Your goal >> Reproduce the passage summarizing the Ancient Charges in full, word for word, before turning to the material that follows it.
-- START OF Quoted passage --
The Ancient Charges in summary

 

The Ancient Charges were voluminous documents. Some of the older as well as a few of the more recent copies are in book form, but many are written on skins and stitched end to end to form rolls. The text is usually in three parts. The first part is a prayer invoking a blessing, usually of the Holy Trinity, but El Shaddai and other appellations also are used when referring to God, though mainly in obligations and charges. The second part is an extended historical statement that usually culminates with the requirement for the candidate to take an obligation on the Holy Book, sometimes in Latin. The final part of the text comprises the actual Charges, which are very comprehensive and were rehearsed to the candidate. The candidate was then required to take a vow to keep them well and truly and to the utmost of his knowledge and ability, which he ratified by saluting the Holy Book. As the prayer, the actual Charges and the associated obligations are not historical in character it is not necessary to discuss them any further in the present context. Relevant aspects of the traditional history will now be examined in relation to their historical content, having regard to the usual context in which they were used, but without reference to any specific copy of the Ancient Charges.
-- END OF Quoted passage --
-- START OF Data lines --
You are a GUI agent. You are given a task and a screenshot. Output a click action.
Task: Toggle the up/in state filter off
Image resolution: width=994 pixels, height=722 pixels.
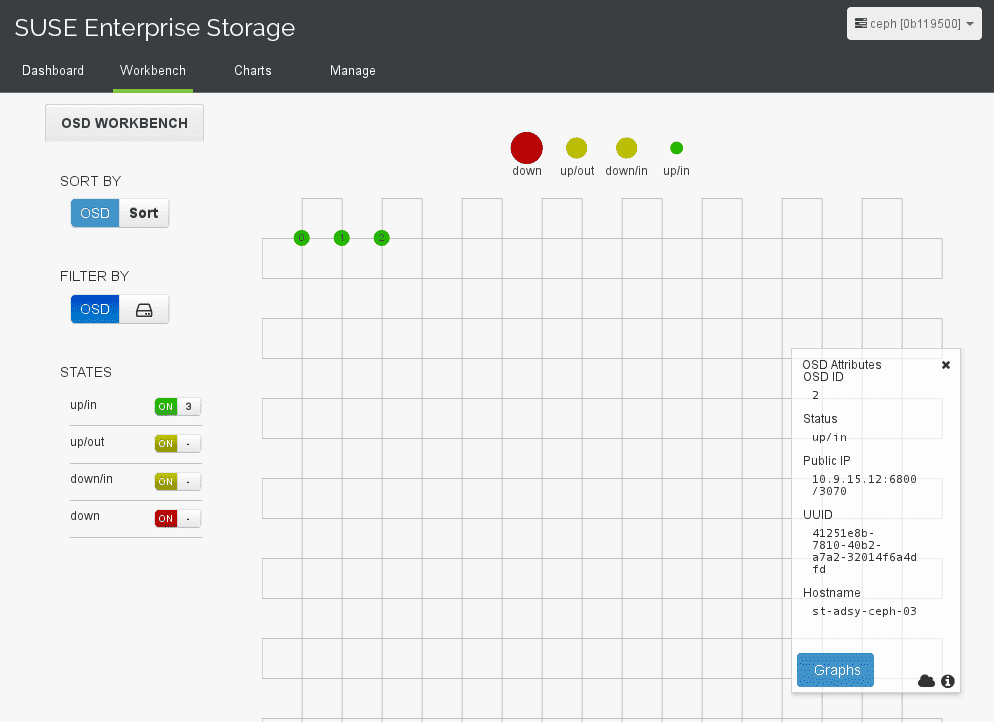coord(165,406)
-- END OF Data lines --
Solved exercise >>
The Ancient Charges in summary

 

The Ancient Charges were voluminous documents. Some of the older as well as a few of the more recent copies are in book form, but many are written on skins and stitched end to end to form rolls. The text is usually in three parts. The first part is a prayer invoking a blessing, usually of the Holy Trinity, but El Shaddai and other appellations also are used when referring to God, though mainly in obligations and charges. The second part is an extended historical statement that usually culminates with the requirement for the candidate to take an obligation on the Holy Book, sometimes in Latin. The final part of the text comprises the actual Charges, which are very comprehensive and were rehearsed to the candidate. The candidate was then required to take a vow to keep them well and truly and to the utmost of his knowledge and ability, which he ratified by saluting the Holy Book. As the prayer, the actual Charges and the associated obligations are not historical in character it is not necessary to discuss them any further in the present context. Relevant aspects of the traditional history will now be examined in relation to their historical content, having regard to the usual context in which they were used, but without reference to any specific copy of the Ancient Charges.